Following a sell out run at The National Theatre, 'Home, I’m Darling' has embarked on a ten week West End run at the Duke of York’s Theatre before heading back to Theatr Clwyd via Bath, where it all began. It’s easy to see why Laura Wade’s new play has wide appeal with plenty of sharp, character driven comedy and a clever conceit that stretches reality just the right amount. On top of which, the central role of Judy was written for Katherine Parkinson and she is quite brilliant as the twittering 50’s vision with a crumbling sense of self.

At simplest 'Home, I’m darling' is an ordinary story of a shared fantasy about ‘vintage living’ that slowly erodes a marriage, taking place in a fabulous doll’s house set designed by Anna Fleishchle. After Judy is made redundant, she and her husband Johnny decide that she will stay at home and experiment with living out their fantasy of 50's domesticity. Though gender roles are central to the narrative with a stand-out speech from Judy’s mother Sylvia (Susan Brown) over battles fought and forgotten by our feminist forbearers, let’s assume there aren’t many women who really think going back to 50’s style house-wifery is a recipe for happiness. What Wade’s tapping into is not just our thirst for all things 'vintage' but a broader obsession with creating the ‘perfect’ home, along with an unhealthy level of cleanliness and order that require endless hours to maintain. The audience perceives (though oddly none of the other characters seem to) that this kind of anxiously controlling behaviour masks deep fear. The clever 50’s conceit and comic character observations effortlessly makes for a colourful, commercial piece of theatre rather than a dark study of a woman with OCD.
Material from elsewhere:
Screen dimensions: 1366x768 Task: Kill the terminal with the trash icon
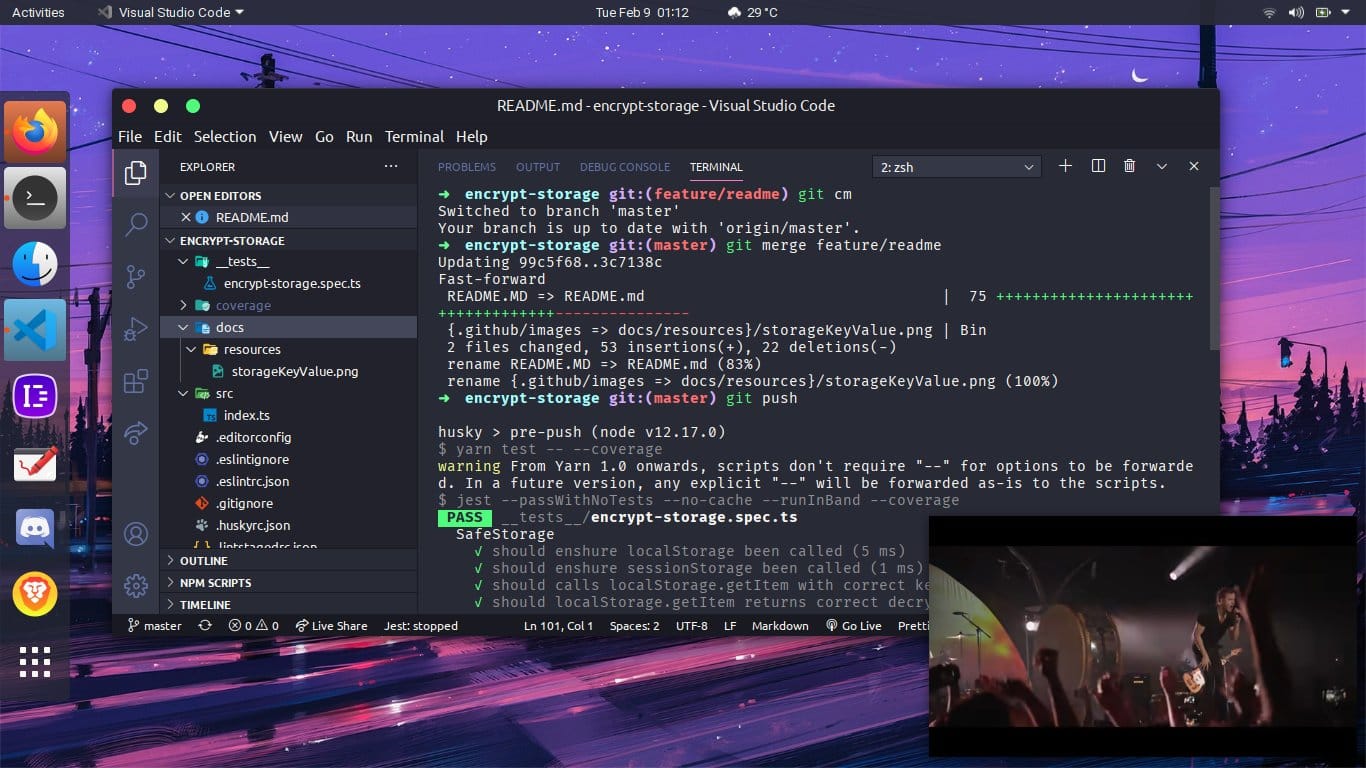tap(1129, 166)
The similarities to Ibsen’s The Doll’s House are hard to miss. Parkinson has perfected that brittle façade of happiness as Judy flutters about making cheese straws and hiding the missed mortgage repayment to ‘protect’ her husband, the not very successful provider. Though of course, unlike Nora, she’s not trapped in this role by society, instead hers is a cage she has built around herself. Richard Harrington is subtle and convincing as her husband Johnny, a gentle character who loved the vintage world they’ve created until he notices that they’re growing apart. We see how quickly a fantasy life of our own making can be dangerously restrictive, disconnecting us from living authentically.

Tamara Harvey's direction is clean and psychologically astute. It becomes clear that Judy’s obsessive, controlling behaviour, made humorous by the enormous vintage dresses and bobby pins is her armour against the mess of reality. In the end, her armour turns out to be the greatest threat of all.